How Many Labels Do We Need to Understand Pixels?
Dense prediction is a fundamental class of computer vision problems where the goal is to predict the per-pixel labels of an input image. Since any problems relating pixels to labels can fall into this class, it broadly encapsulates the majority of vision tasks, including semantic segmentation, object detection, pose estimation, and depth estimation, to name a few. Despite the remarkable progress in the past, however, training a model for dense prediction still remains challenging due to the cost of collecting per-pixel labels. A more desirable approach is to build a few-shot learner for dense prediction, yet the current solutions are limited to specific tasks such as segmentation.
This talk will discuss whether it is possible to build a universal few-shot learner that can learn arbitrary, unseen dense prediction tasks from a few labeled images (e.g., ten). The first part of the talk will discuss the challenges and desiderata of building a universal few-shot learner for dense prediction. Then I will present our approach based on non-parametric matching and demonstrate that it encapsulates all dense prediction tasks in principle and produces promising results in real-world data. Finally, I will conclude the talk with some limitations and promising directions for our research.

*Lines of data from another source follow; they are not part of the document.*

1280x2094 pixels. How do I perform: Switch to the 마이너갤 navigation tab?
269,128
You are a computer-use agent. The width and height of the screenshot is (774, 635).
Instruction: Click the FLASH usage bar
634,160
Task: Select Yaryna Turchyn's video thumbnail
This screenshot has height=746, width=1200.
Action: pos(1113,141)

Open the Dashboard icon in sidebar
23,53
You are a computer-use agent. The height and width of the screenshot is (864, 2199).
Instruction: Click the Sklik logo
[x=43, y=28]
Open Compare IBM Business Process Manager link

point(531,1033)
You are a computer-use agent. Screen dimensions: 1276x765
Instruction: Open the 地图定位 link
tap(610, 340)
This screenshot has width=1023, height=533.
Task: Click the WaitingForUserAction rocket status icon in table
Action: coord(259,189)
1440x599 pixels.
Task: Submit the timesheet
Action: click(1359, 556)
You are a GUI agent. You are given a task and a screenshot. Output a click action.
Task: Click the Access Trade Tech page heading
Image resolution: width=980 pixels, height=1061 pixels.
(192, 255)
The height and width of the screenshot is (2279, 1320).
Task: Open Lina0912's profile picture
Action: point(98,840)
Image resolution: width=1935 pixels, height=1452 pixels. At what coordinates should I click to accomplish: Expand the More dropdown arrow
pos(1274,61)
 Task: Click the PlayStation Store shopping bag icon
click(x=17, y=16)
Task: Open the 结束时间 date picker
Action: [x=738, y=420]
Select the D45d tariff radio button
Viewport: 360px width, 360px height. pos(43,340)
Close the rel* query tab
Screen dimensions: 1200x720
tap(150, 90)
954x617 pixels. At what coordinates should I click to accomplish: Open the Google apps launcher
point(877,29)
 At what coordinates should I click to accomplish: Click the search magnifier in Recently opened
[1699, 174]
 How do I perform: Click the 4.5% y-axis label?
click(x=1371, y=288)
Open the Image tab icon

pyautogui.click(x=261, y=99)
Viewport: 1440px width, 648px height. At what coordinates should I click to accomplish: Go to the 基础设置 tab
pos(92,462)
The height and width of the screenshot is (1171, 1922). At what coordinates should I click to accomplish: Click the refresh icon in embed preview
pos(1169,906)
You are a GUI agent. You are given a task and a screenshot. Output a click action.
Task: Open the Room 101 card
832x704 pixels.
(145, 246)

Seunghoon Hong is an assistant professor at the School of Computing, KAIST. Before joining KAIST, he had been a postdoctoral fellow at the University of Michigan and visiting research faculty at Google Brain team. His research interests lie in the intersection of machine learning and computer vision, with a specific focus on learning with least supervision and deep generative models. He received the B.S. and Ph.D. degree from the Department of Computer Science and Engineering at POSTECH, Pohang, Korea in 2011 and 2017, respectively.